Network Address Translation (NAT) allows you to hide a group of computers (such as a network) behind one public IP address. In the Unix world, this is known as IP masquerading . Basically, your network sits behind the NAT server, which also is typically a proxy server and/or firewall. This means that you only need one "legal" IP address for the server running the NAT software. The IP addressing scheme that you use on the computer network behind the NAT server is really up to you (although there are ranges of IP addresses reserved for this purpose, which we will discuss in a moment).
The Internet connection sharing service provided by Windows 2000 and Windows XP (discussed earlier in the chapter) is really an example of the use of NAT. Windows Server 2003 also offers a full-blown version of the NAT service as part of its Remote Access and Routing features.
Because the purpose a proxy server is to hide a trusted network from an untrusted network, many proxy servers also offer NAT. For example, AnalogX Proxy Server is freeware provided by AnalogX (check out the Web site at www.analogx.com; it offers a number of very useful freeware utilities and applications).
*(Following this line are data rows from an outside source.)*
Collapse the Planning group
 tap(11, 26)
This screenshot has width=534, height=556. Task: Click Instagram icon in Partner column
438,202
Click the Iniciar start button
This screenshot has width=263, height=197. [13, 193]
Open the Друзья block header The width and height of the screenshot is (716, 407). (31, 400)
AnalogX allows you to connect several computers to one Internet connection. In theory, it works in a fashion that is similar to the Internet connection sharing feature provided by Microsoft Windows.
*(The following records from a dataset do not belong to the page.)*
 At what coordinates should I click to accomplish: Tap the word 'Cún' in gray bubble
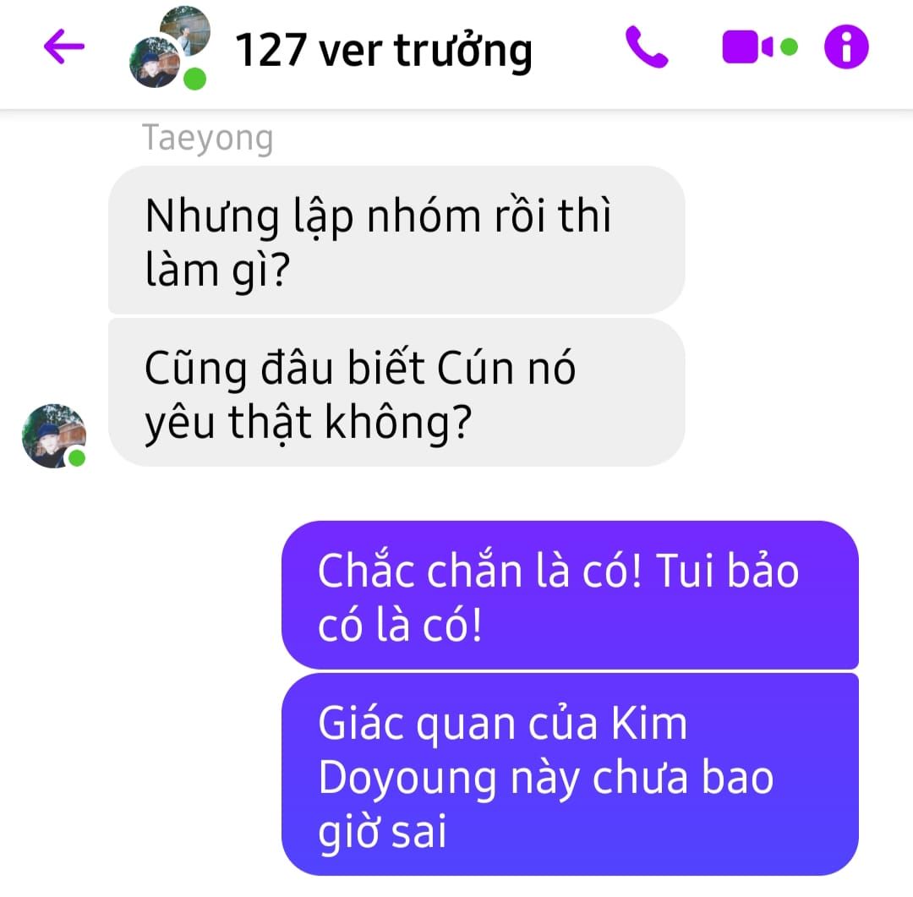(x=474, y=368)
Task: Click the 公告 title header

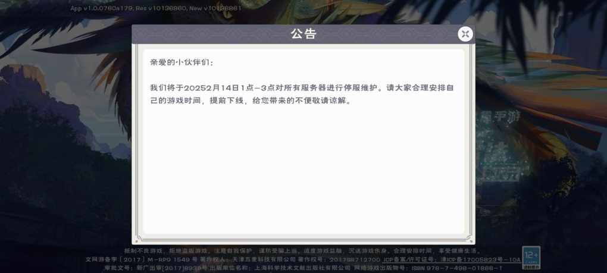Action: click(304, 34)
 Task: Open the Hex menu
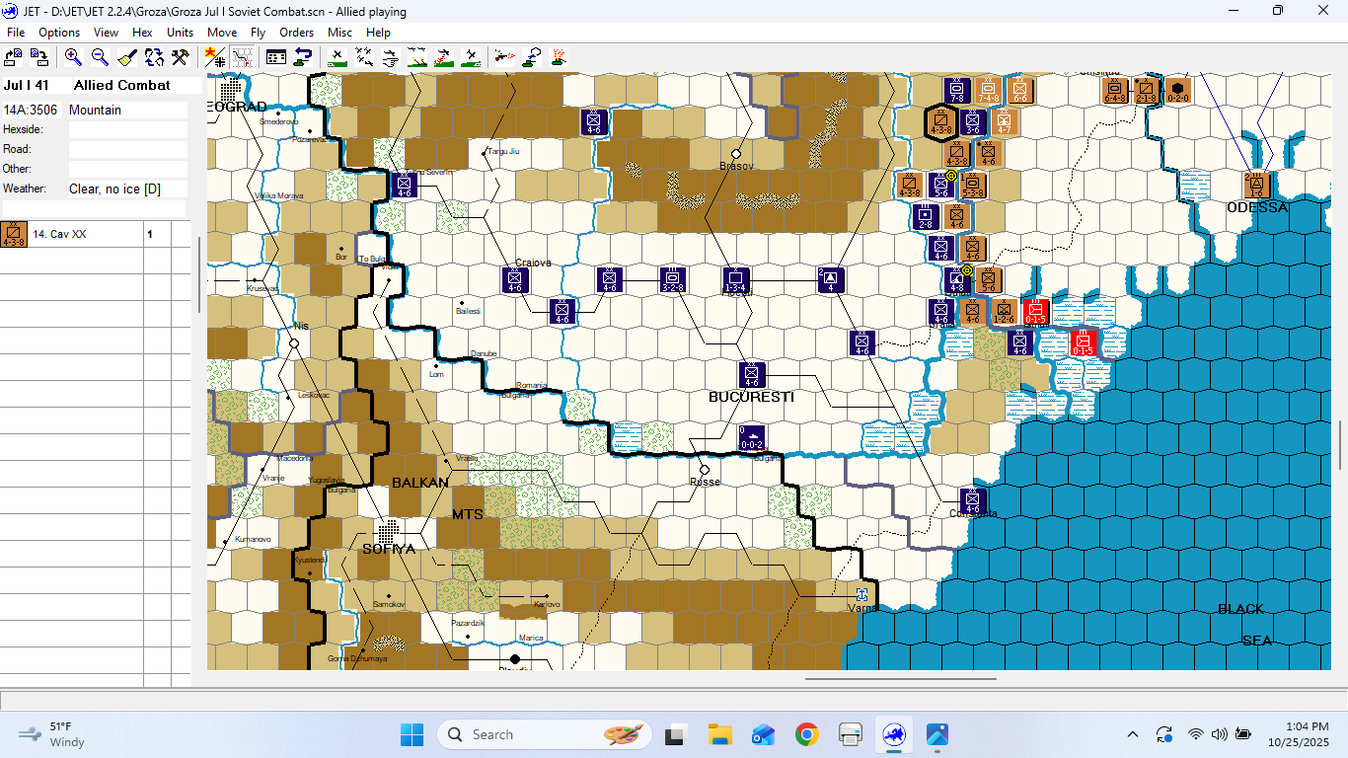(x=142, y=33)
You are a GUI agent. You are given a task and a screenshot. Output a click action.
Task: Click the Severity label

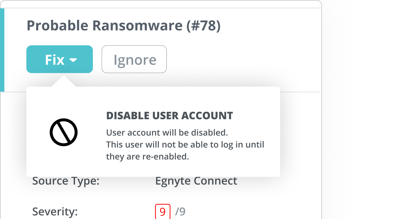[55, 212]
The AnalogX Proxy Server software is installed on a computer that is outfitted with two NICs. One of the NICs is configured with an IP address provided by your ISP (or receives its IP address from the ISP's DHCP server) and is connected to the ISP. The other NIC is connected to your network and configured with an IP address that is consistent with the pool of addresses you use for your internal network. ARIN has actually blocked out a range of IP addresses in each of the three address classes (A, B, and C), as shown here:
The great thing about using a proxy server with NAT capabilities (or a NAT server) is that you can use as many IP addresses as required internally. For example, you can treat your internal network as if it is a Class A or Class B network, which provides a huge number of addresses. Remember, NAT only requires one "official" IP address for the proxy or NAT server that sits between your network and your ISP.
AnalogX Proxy Server is actually quite amazing in that it provides proxy server caching, NAT, and some firewall capabilities. It also runs on a number of different versions of Microsoft Windows, making it easy to implement for a small office or home business. Figure 15.6 shows the simple interface provided by AnalogX Proxy Server.
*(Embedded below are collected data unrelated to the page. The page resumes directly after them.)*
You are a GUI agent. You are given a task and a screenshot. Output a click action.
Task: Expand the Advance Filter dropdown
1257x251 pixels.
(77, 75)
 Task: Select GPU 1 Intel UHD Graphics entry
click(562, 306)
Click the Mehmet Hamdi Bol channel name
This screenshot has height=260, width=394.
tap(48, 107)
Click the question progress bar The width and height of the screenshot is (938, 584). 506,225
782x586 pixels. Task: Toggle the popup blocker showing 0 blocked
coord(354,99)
Figure 15.6. The AnalogX Proxy Server software provides a simple proxy server that also provides network address translation.
It allows you to toggle Internet services such as HTTP and FTP on and off, and it also allows you to configure email aliases for users on the network. This allows you to use any number of email accounts provided by your ISP (without the need for an IP address for each computer accessing an email account).
Proxy servers and NAT not only provide security and filtering capabilities for large networks, but a proxy server with NAT capabilities can offer low-cost connection options for small companies and home businesses that want to attach more than one computer to a single Internet connection. As with anything else you do associated with networking your business, you need to do research on the options available for the particular client OS and NOS platforms you are running on your network.